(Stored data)
---+---
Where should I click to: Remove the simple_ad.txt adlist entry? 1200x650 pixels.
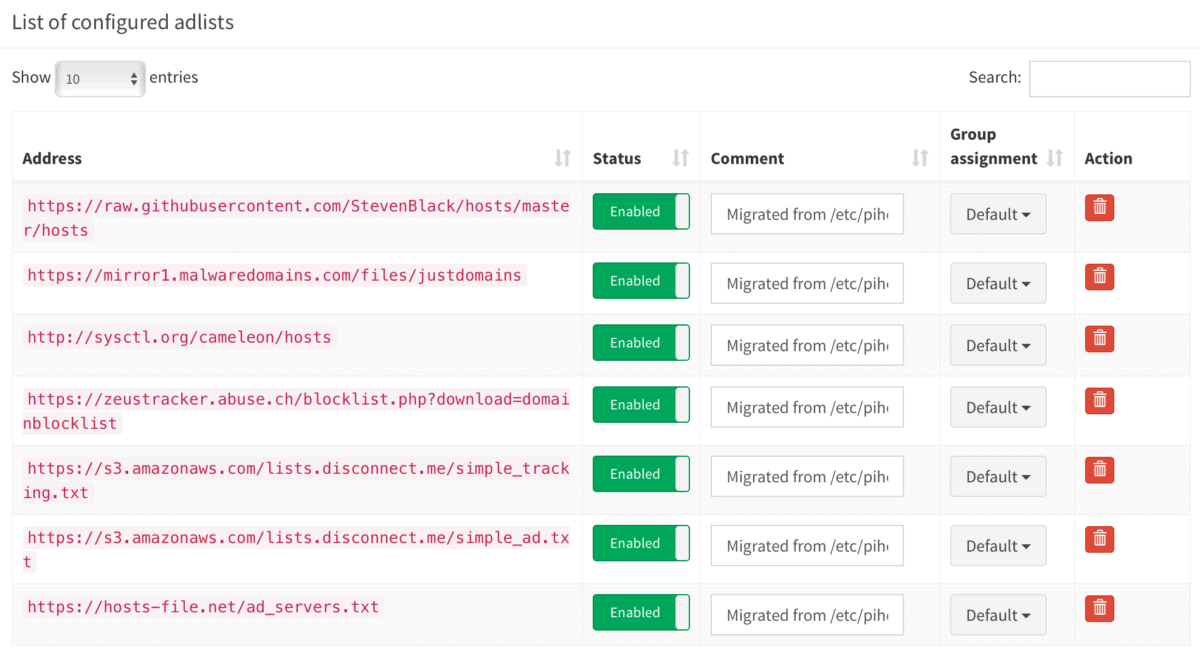point(1099,538)
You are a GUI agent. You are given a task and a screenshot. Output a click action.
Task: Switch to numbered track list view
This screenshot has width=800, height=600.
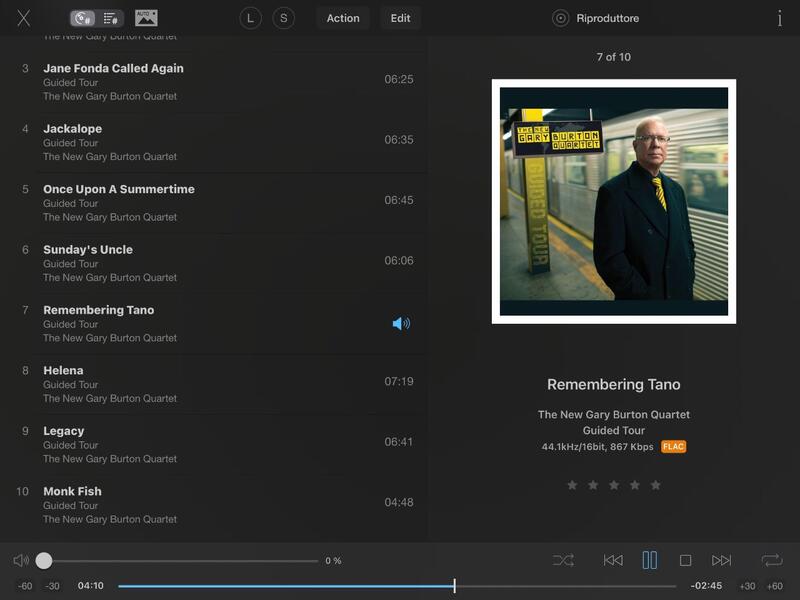(x=111, y=18)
---+---
AIM OF THE EXERCISE:
Write out each entry exactly, images excluded.

RESULT OF THIS EXERCISE:
Where should I click to: Remove the simple_ad.txt adlist entry? 1200x650 pixels.
point(1099,538)
You are a GUI agent. You are given a task and a screenshot. Output a click action.
Task: Switch to numbered track list view
This screenshot has width=800, height=600.
(x=111, y=18)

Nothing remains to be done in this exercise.